(RECORDS TO USE)

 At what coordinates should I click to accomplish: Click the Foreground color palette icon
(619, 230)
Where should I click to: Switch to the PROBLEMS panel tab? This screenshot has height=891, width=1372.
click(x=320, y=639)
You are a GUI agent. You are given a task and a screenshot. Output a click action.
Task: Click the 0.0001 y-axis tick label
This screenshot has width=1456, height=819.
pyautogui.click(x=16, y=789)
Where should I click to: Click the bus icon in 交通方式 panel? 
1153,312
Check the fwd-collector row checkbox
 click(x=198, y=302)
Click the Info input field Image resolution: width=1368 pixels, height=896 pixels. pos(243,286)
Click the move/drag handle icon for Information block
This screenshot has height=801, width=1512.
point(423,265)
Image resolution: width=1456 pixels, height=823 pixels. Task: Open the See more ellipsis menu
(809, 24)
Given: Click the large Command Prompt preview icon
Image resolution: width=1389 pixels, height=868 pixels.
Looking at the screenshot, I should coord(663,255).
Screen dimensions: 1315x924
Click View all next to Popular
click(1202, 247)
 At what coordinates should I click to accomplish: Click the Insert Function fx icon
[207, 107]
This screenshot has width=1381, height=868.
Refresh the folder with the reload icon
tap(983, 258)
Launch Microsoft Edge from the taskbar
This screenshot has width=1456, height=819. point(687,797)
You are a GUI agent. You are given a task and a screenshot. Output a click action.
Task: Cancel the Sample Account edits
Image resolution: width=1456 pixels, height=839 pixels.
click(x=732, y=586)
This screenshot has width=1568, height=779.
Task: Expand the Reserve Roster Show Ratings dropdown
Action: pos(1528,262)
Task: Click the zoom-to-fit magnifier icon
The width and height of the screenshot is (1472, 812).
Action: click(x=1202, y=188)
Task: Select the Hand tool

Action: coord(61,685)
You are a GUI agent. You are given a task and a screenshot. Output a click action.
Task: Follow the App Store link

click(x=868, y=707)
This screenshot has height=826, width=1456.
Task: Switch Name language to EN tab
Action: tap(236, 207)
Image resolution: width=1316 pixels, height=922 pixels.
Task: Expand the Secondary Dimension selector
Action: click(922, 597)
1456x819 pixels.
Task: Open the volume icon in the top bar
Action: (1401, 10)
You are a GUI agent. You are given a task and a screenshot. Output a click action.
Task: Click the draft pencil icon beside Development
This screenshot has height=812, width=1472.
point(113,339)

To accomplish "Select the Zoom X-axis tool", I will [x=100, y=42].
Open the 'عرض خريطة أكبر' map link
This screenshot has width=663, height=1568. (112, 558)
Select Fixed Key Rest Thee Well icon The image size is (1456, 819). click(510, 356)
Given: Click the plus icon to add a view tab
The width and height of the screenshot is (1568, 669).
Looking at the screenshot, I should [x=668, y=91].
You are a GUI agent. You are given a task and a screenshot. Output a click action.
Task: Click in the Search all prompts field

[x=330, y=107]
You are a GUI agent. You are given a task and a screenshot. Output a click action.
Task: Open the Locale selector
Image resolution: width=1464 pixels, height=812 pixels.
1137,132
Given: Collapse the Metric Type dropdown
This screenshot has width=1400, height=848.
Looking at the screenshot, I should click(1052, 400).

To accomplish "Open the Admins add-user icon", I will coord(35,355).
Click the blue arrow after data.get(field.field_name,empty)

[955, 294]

(End RECORDS TO USE)

== ABOUT THIS TASK ==
Would you return the whole listing exactly as written?

== ANSWER BOX ==
 At what coordinates should I click to accomplish: Click the Foreground color palette icon
(619, 230)
Where should I click to: Switch to the PROBLEMS panel tab? This screenshot has height=891, width=1372.
click(x=320, y=639)
You are a GUI agent. You are given a task and a screenshot. Output a click action.
Task: Click the 0.0001 y-axis tick label
This screenshot has width=1456, height=819.
pyautogui.click(x=16, y=789)
Where should I click to: Click the bus icon in 交通方式 panel? 
1153,312
Check the fwd-collector row checkbox
 click(x=198, y=302)
Click the Info input field Image resolution: width=1368 pixels, height=896 pixels. pos(243,286)
Click the move/drag handle icon for Information block
This screenshot has height=801, width=1512.
point(423,265)
Image resolution: width=1456 pixels, height=823 pixels. Task: Open the See more ellipsis menu
(809, 24)
Given: Click the large Command Prompt preview icon
Image resolution: width=1389 pixels, height=868 pixels.
Looking at the screenshot, I should coord(663,255).
Screen dimensions: 1315x924
Click View all next to Popular
click(1202, 247)
 At what coordinates should I click to accomplish: Click the Insert Function fx icon
[207, 107]
This screenshot has width=1381, height=868.
Refresh the folder with the reload icon
tap(983, 258)
Launch Microsoft Edge from the taskbar
This screenshot has width=1456, height=819. point(687,797)
You are a GUI agent. You are given a task and a screenshot. Output a click action.
Task: Cancel the Sample Account edits
Image resolution: width=1456 pixels, height=839 pixels.
click(x=732, y=586)
This screenshot has width=1568, height=779.
Task: Expand the Reserve Roster Show Ratings dropdown
Action: pos(1528,262)
Task: Click the zoom-to-fit magnifier icon
The width and height of the screenshot is (1472, 812).
Action: click(x=1202, y=188)
Task: Select the Hand tool

Action: coord(61,685)
You are a GUI agent. You are given a task and a screenshot. Output a click action.
Task: Follow the App Store link

click(x=868, y=707)
This screenshot has height=826, width=1456.
Task: Switch Name language to EN tab
Action: tap(236, 207)
Image resolution: width=1316 pixels, height=922 pixels.
Task: Expand the Secondary Dimension selector
Action: click(922, 597)
1456x819 pixels.
Task: Open the volume icon in the top bar
Action: (1401, 10)
You are a GUI agent. You are given a task and a screenshot. Output a click action.
Task: Click the draft pencil icon beside Development
This screenshot has height=812, width=1472.
point(113,339)

To accomplish "Select the Zoom X-axis tool", I will [x=100, y=42].
Open the 'عرض خريطة أكبر' map link
This screenshot has width=663, height=1568. (112, 558)
Select Fixed Key Rest Thee Well icon The image size is (1456, 819). click(510, 356)
Given: Click the plus icon to add a view tab
The width and height of the screenshot is (1568, 669).
Looking at the screenshot, I should [x=668, y=91].
You are a GUI agent. You are given a task and a screenshot. Output a click action.
Task: Click in the Search all prompts field

[x=330, y=107]
You are a GUI agent. You are given a task and a screenshot. Output a click action.
Task: Open the Locale selector
Image resolution: width=1464 pixels, height=812 pixels.
1137,132
Given: Collapse the Metric Type dropdown
This screenshot has width=1400, height=848.
Looking at the screenshot, I should click(1052, 400).

To accomplish "Open the Admins add-user icon", I will coord(35,355).
Click the blue arrow after data.get(field.field_name,empty)

[955, 294]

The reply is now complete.